Output the records unchanged from the line that contains "Screen dimensions: 530x448" through the line that contains "tap(60, 337)", including both of those lines, and leave the pictures out.

## start Input

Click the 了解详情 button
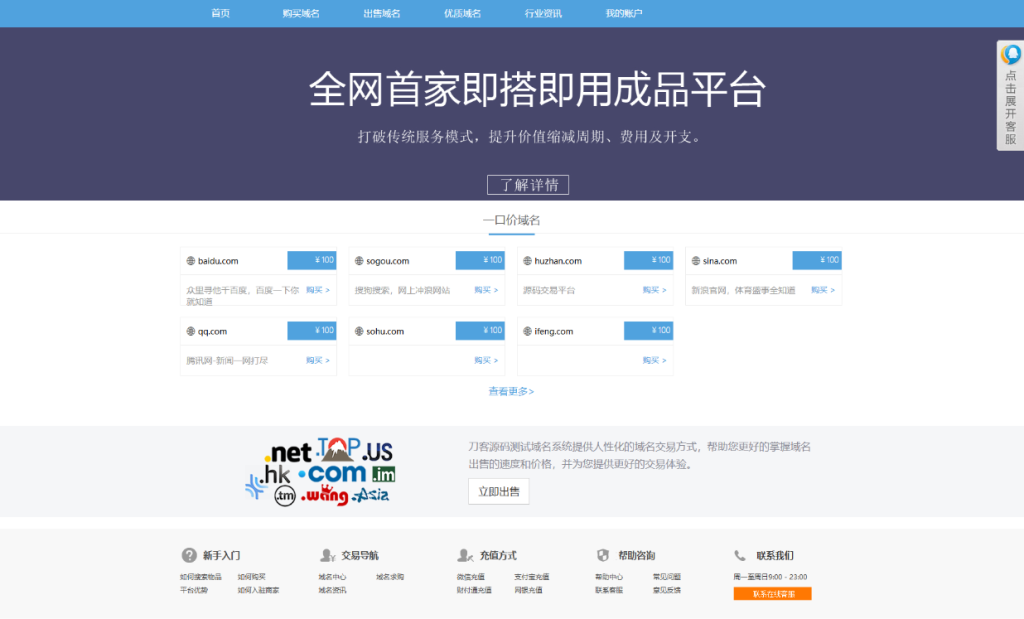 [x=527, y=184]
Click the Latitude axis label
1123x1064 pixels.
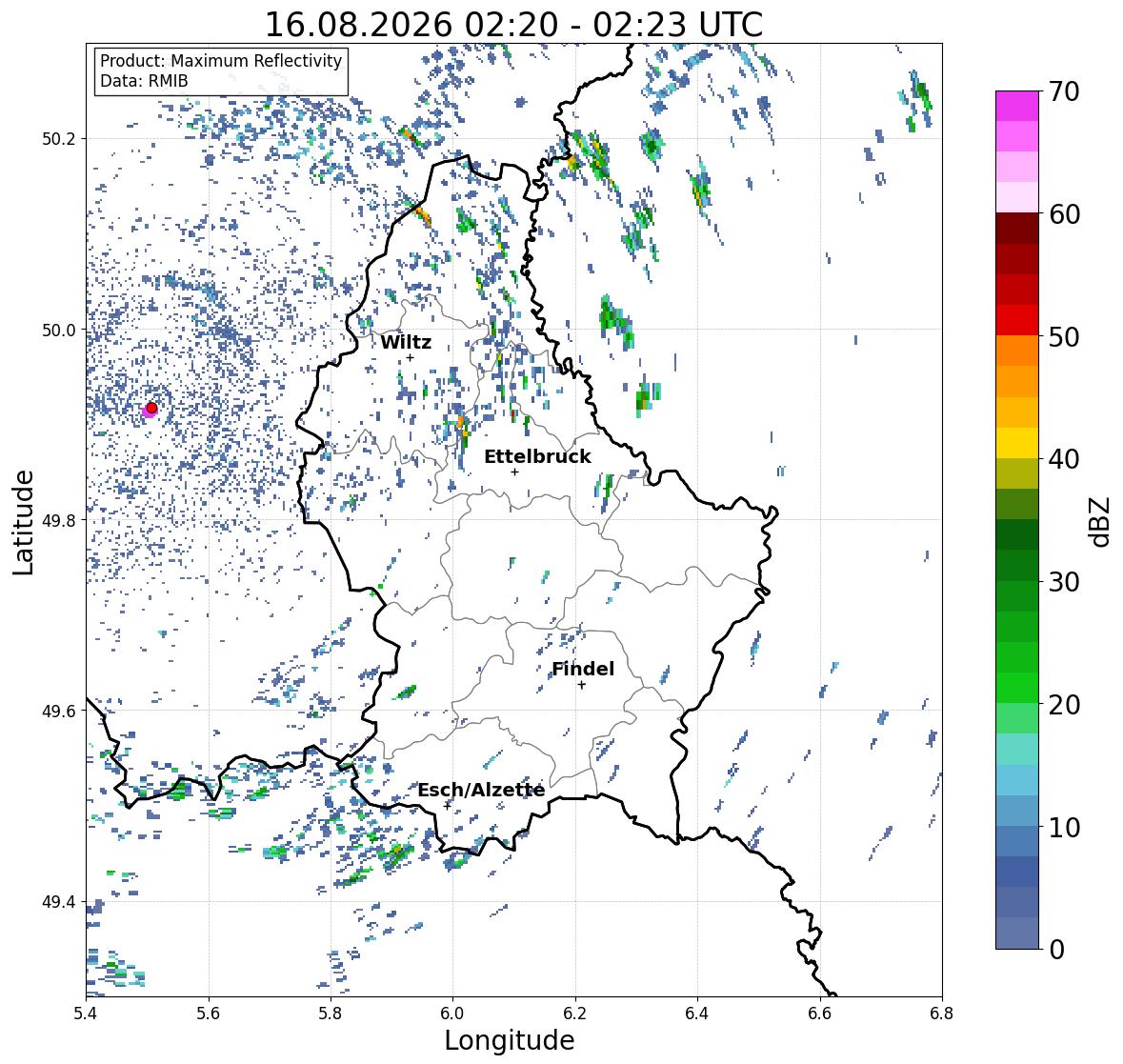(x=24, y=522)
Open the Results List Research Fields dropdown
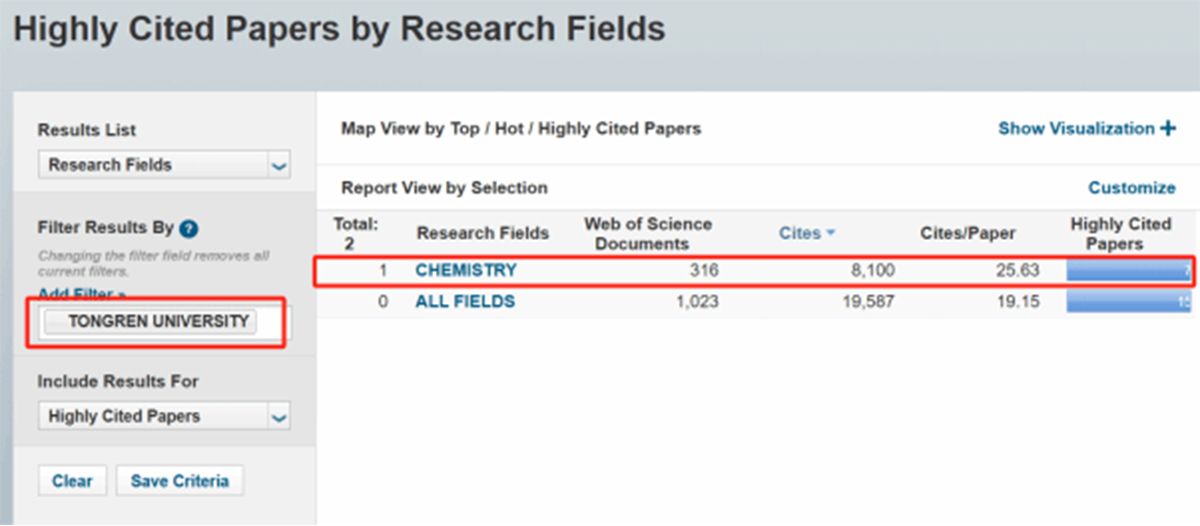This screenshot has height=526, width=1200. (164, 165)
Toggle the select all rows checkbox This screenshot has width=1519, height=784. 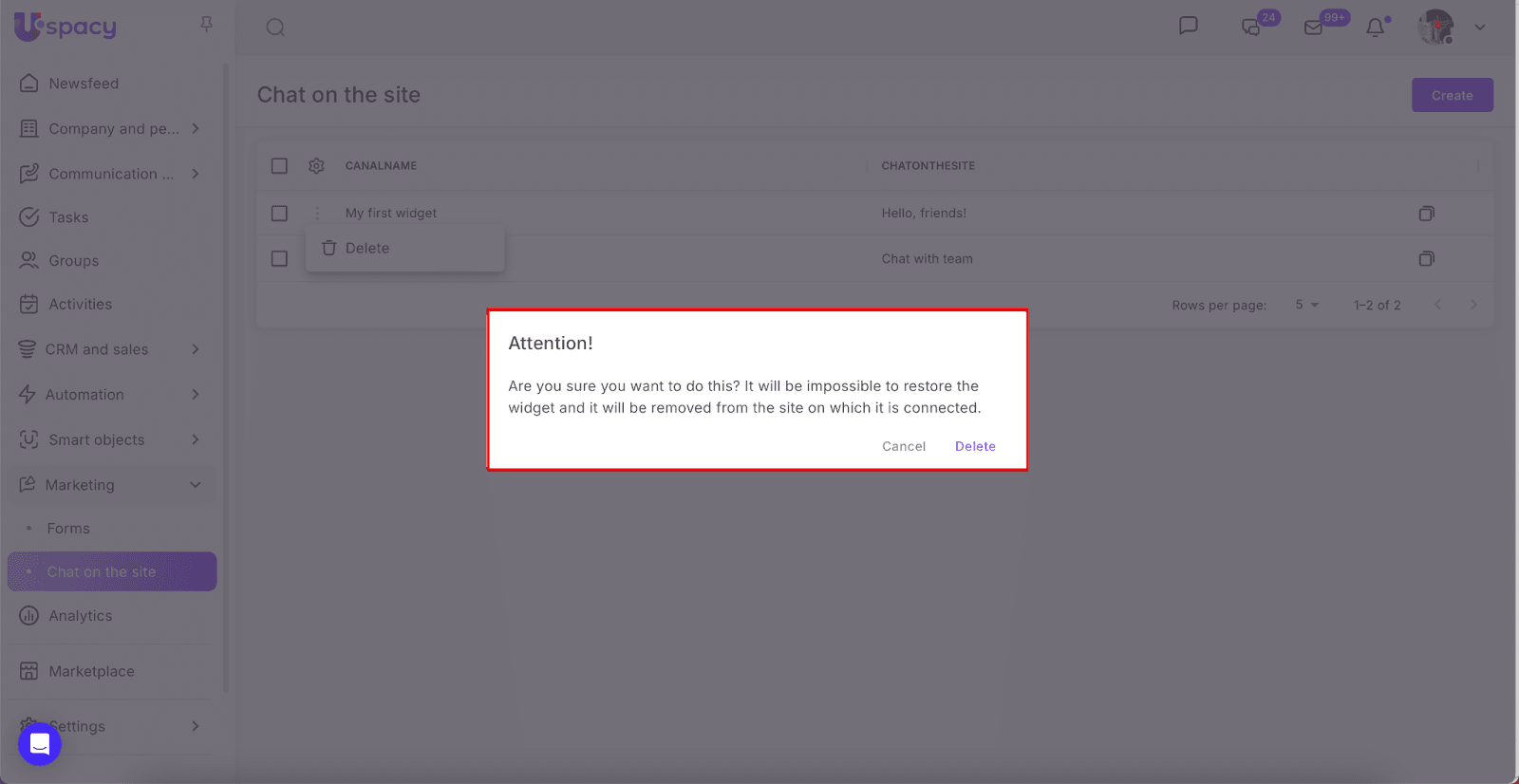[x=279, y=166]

## end Input
## start Input

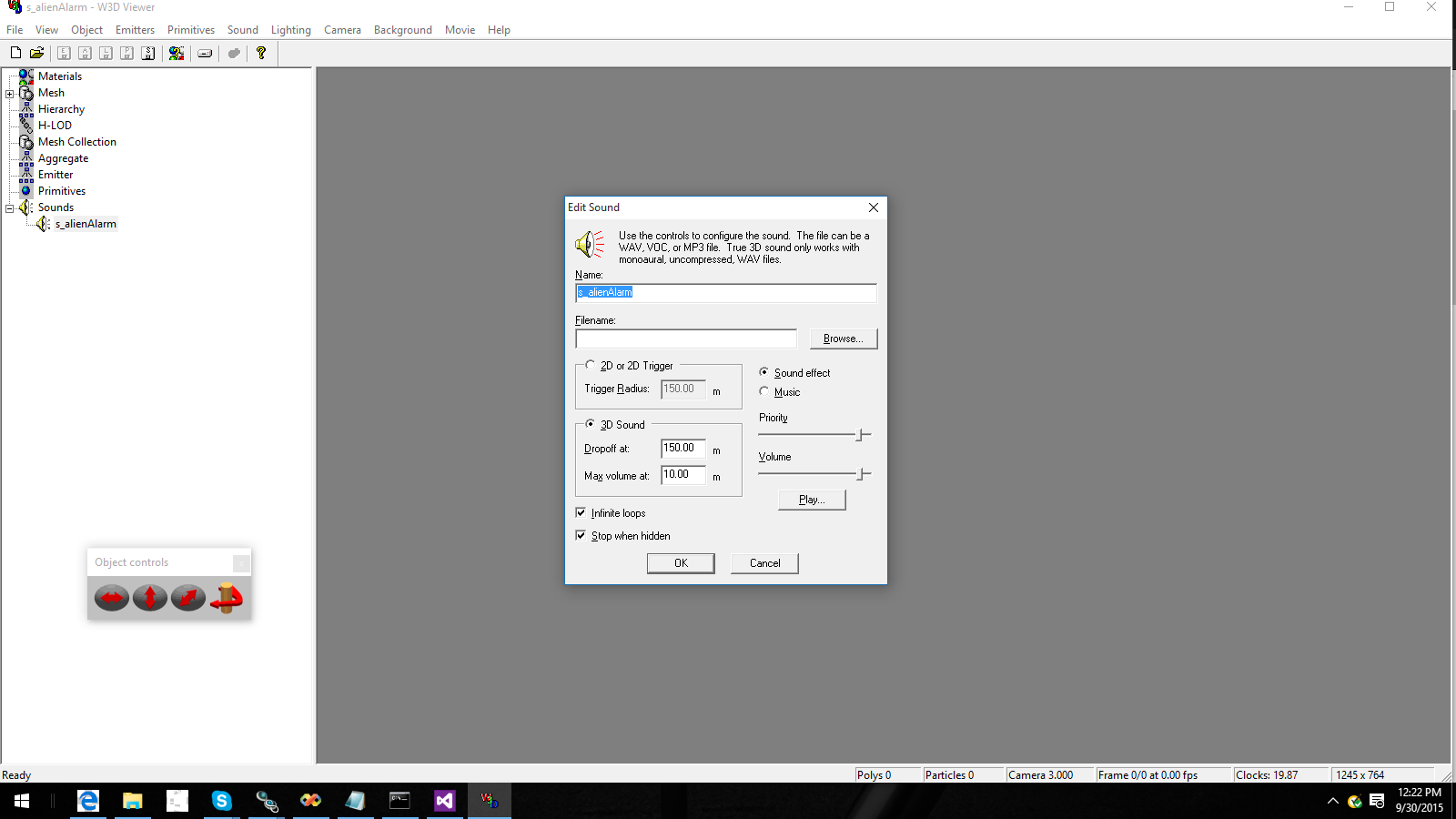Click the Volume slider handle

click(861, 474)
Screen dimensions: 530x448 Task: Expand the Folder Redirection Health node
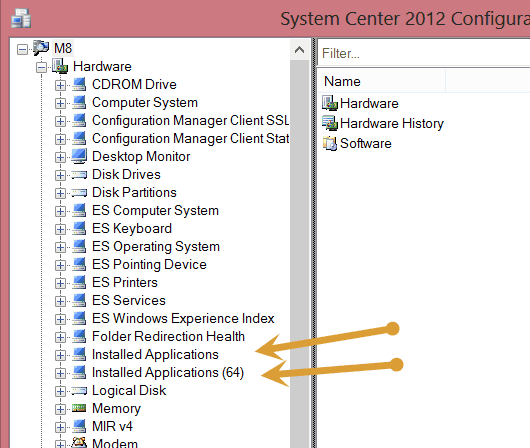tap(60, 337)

## end Input

Solution for this exercise.
Screen dimensions: 530x448 Task: Expand the Folder Redirection Health node
tap(60, 337)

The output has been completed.